L’infarto del cuore in quegli anni era appena uscito da un semi anonimato grazie ai patologi che ne andavano descrivendo sempre più spesso la presenza anatomica e le sue conseguenze in molte autopsie, ma soprattutto agli elettrocardiografisti che, usciti dal ruolo di supertecnici dediti a una materia da ingegneri, diventavano i privilegiati conoscitori di una tecnica diagnostica indispensabile, e che finalmente gli ospedali se la potevano permettere anche sotto il profilo economico.

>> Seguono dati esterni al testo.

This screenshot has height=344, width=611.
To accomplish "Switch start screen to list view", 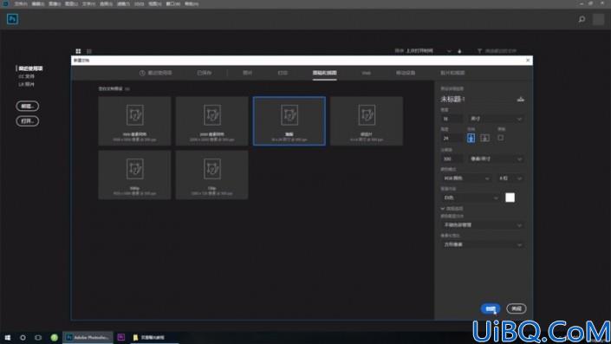I will tap(89, 51).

L’argomento quindi cominciava ad avere molto interesse nonostante fossimo ancora lontani dai molti progressi con i farmaci risolutori, i bypass chirurgici, le Unità Coronariche e l’angioplastica con palloncino e stent; che consentiranno decenni dopo le meraviglie terapeutiche e l’allungamento della vita media. Gli estensori di quell’opera infatti portavano la loro esperienza, che si basava soprattutto sull’elettrocardiogramma, sugli enzimi, sugli aspetti anatomici e sulla clinica di quella malattia, sottolineando finalmente l’importanza dei fattori di rischio che ne facilitavano il divenire attraverso lo sviluppo dell’arteriosclerosi. Ne risultò un vero compendio di aggiornamenti, ma anche di storia della medicina per chi vorrà nel futuro rivivere l’evoluzione del pensiero umano in un capitolo tanto importante della cardiologia.
Il dottor Renzo Brusca, il pioniere di quell’iniziativa, mi telefonò anni dopo mentre lavoravo nel Veneto perché mi considerava un figlio di quei personaggi che egli aveva contattato. Mi raggiunse in reparto con la sua rappresentante locale. Indubbiamente un bell’uomo, benché vicino alla settantina, alto, elegante, dalla conversazione sciolta e piacevole, empatica si direbbe oggi. Che mi fece capire, dopo aver scorso i due volumi che portò in omaggio, come avesse potuto convincere tanti professori a redigere il loro pensiero, corredato di tante figure e tabelle. Lodai il tocco intonato della sua cravatta e subito voleva farmene dono, un gesto un po’ sopra le righe poteva sembrare, ma che in lui faceva parte del personaggio, decisamente singolare e positivo. Mi invitò a pranzo nel miglior ristorante del luogo, e qui la conversazione si fece quasi confidenziale, aiutata dall’ottimo Prosecco, e che rivelò i molti risvolti collegati agli approcci che aveva avuto con tanti medici famosi, quasi tutti disponibili, ma qualcuno, come ho detto, diffidente. Venni a sapere che aveva un figlio in carriera cardiologica universitaria, che anni dopo avrei conosciuto, certamente degno della genetica. Ma il padre nel suo campo aveva lasciato un segno tutto nuovo da ricordare.